How to Find Lasting Love

Why do single Northwesterners find it hard to meet someone?

Four of the reasons are:

1.  Ineffective Communication – how a single person initially communicates on their first few interactions with another single person can determine if the meeting turns into a date.  Many single people, during an initial conversation, do not know how to articulate the values and attributes they seek in a potential partner and what they want in a partner to lead to a happy relationship.

Typically people ask about careers during a first conversation. Better questions to open the door to meaningful dialog are:

What are you most passionate about? What do you spend most of your time doing? What are some of your heart’s goals you want to reach? Share some of your biggest accomplishments? How have you positively impacted someone life? 

As a single person you should reflect on these types of questions and know the answer and how to effectively communicate your responses to these questions. Be effective at communicating what is important to you in a partner. What your values are. Be cautious, as first impressions are powerful and people make judgments quickly.

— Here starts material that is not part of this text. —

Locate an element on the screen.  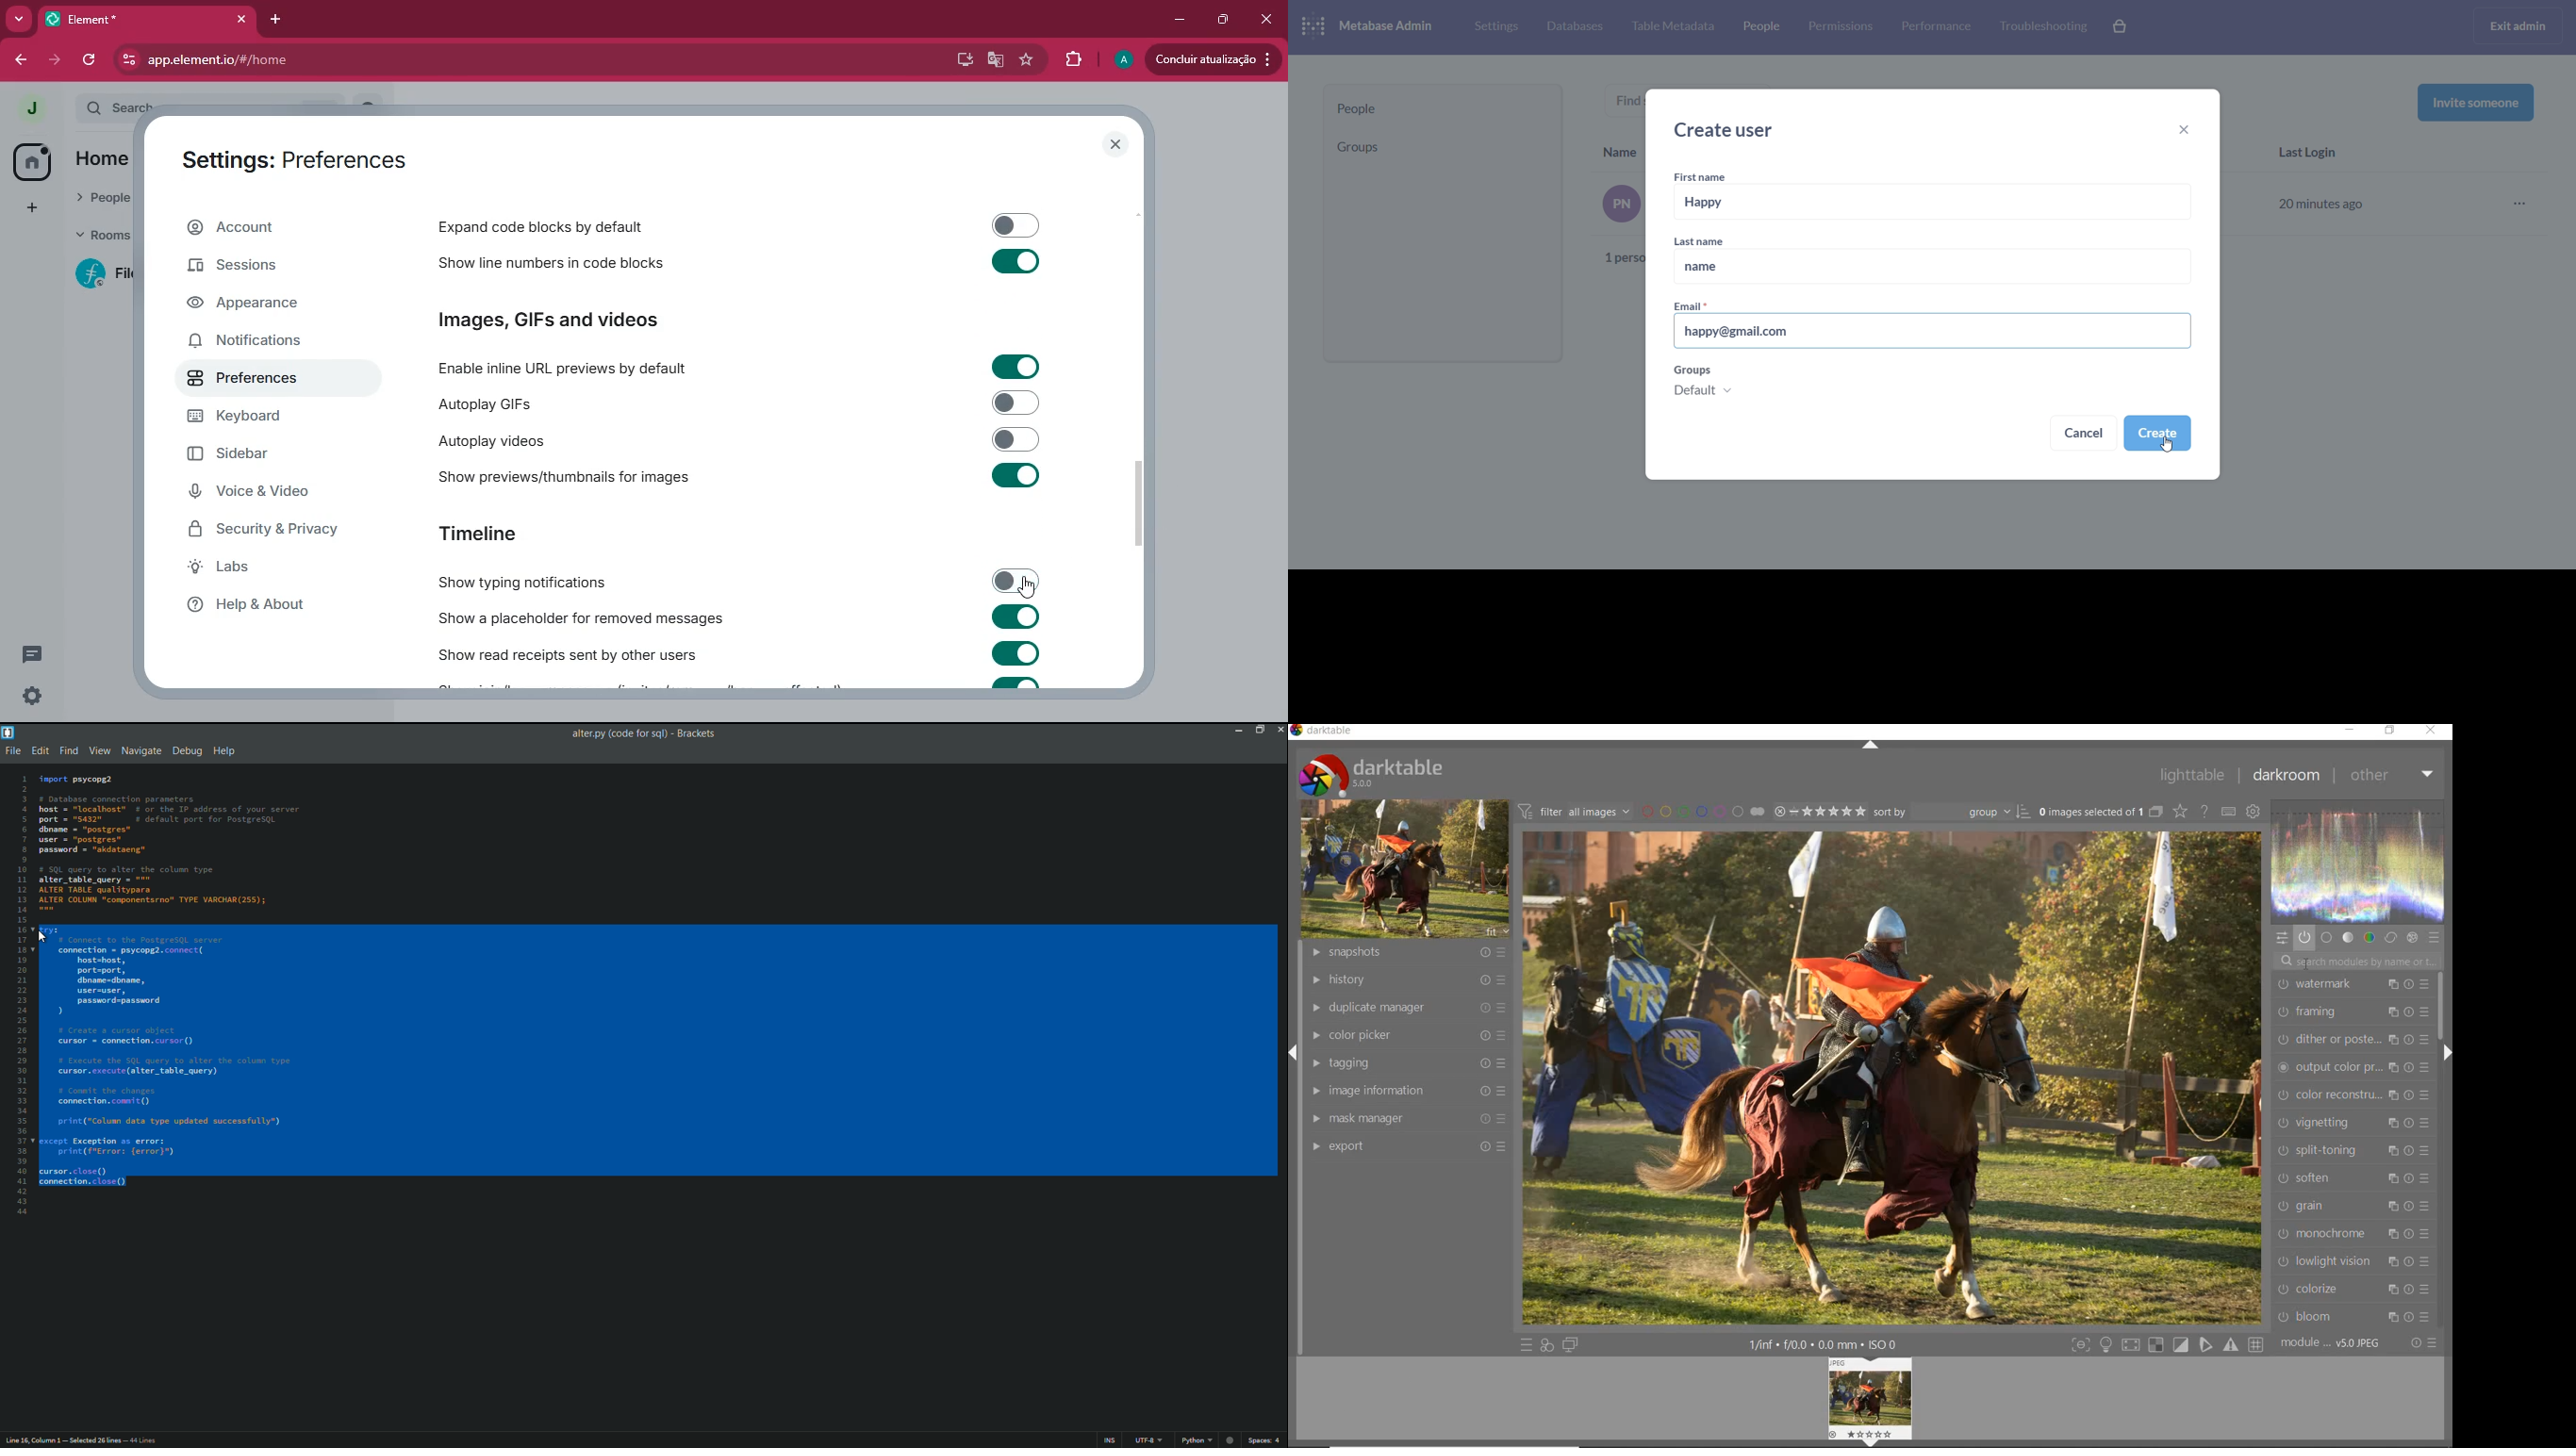
show only active modules is located at coordinates (2305, 938).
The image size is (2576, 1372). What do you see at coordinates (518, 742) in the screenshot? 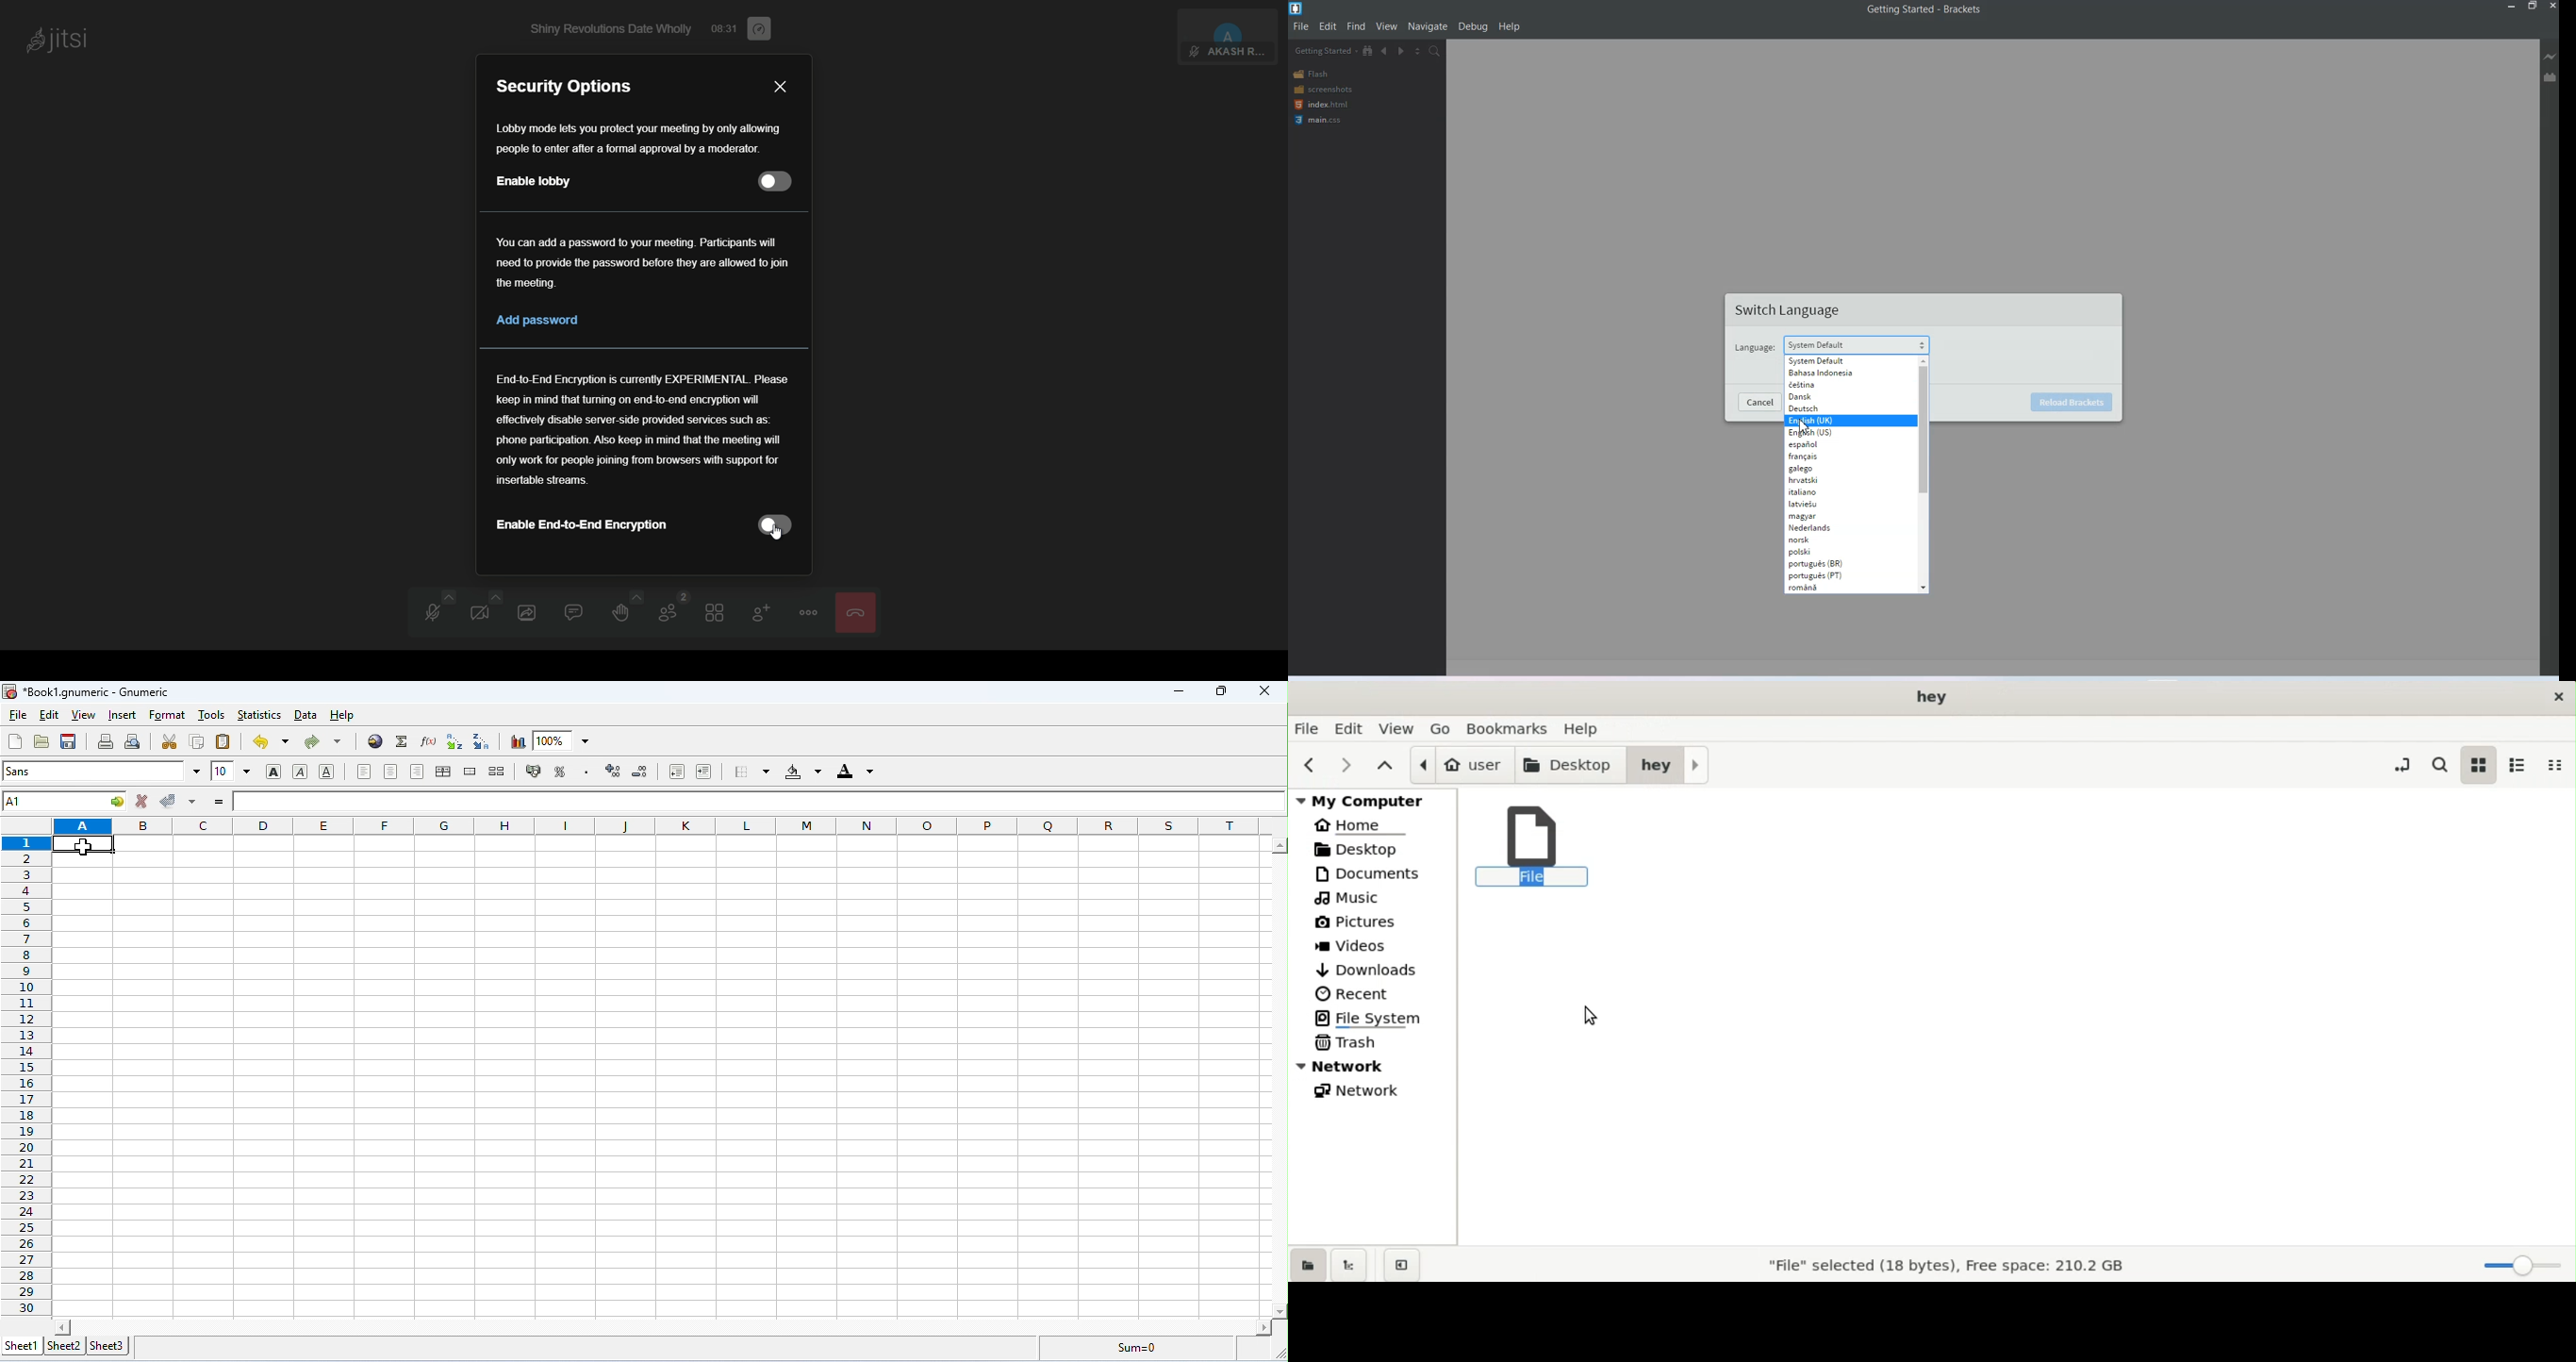
I see `chart` at bounding box center [518, 742].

Be conscientious of how you come across to another single person. Be discriminative in what to discuss with a new person. Think of being on a job interview. To be considered as one of the final candidates, during the interview you must address why your skills and experience are a match for the company. Same with a potential partner. Be aware of how you sound and the topics you discuss. 

2.  The longer single people live, it can be easy to become “set” and even “stuck” in certain ways and habits. Be careful not to turn down an invitation for a new date, just because their habit patterns differ from the ones you are accustomed to. Be open-minded. Don’t sweat the small stuff.

3. How can you become a truly happy, loving person if you don’t deal with your “issues” that caused a relationship break up or a fear of committing to one? Allowing reflection time by yourself to understand, heal and grow from past experiences can help you become more aware and attract the partner who will be a healthy fit and bring more joy to your life. This is important when searching for a lifetime partner.


It is helpful during the recovery period from a breakup or divorce to have a few years in between your next serious relationship. Have a close friend be your support and confidant to share your inner personal challenges with and receive feedback. We are emotional humans. It’s part of who we are. We don’t come with a manual like our new cars do. The manual on how to be human is learning from your past mistakes or issues, going to counseling or support groups, read self help books, practice enhancing your communication skills.


4.  People have overwhelming, busy schedules. With modern technology we spend less time verbally interacting with other humans. Some single people don’t have the energy at the end of a busy day to meet a potential partner. They may be unsure of how to meet other singles. Learn how to be effective with modern day dating.


Solutions

* Get out and mingle, force yourself to step out of your comfort zone once and see what happens.
* Tapping into your heart is part of the successful solution. Strengthening and listening to your
    Inner Voice when you meet someone new and during the first 20 dates.
* Get away for 1 or 2 nights by yourself and take a journal to write in.
* Obtain counseling if there’s unhealed childhood or unresolved marriage issues.
* Write down your desired traits you want in a partner and look at the list periodically. Create a
   Vision Board with visual pictures of the relationship you want to attract.
* For divorced singles – the process of meeting someone and dating has changed substantially.
   Learn the most effective ways to meet other singles.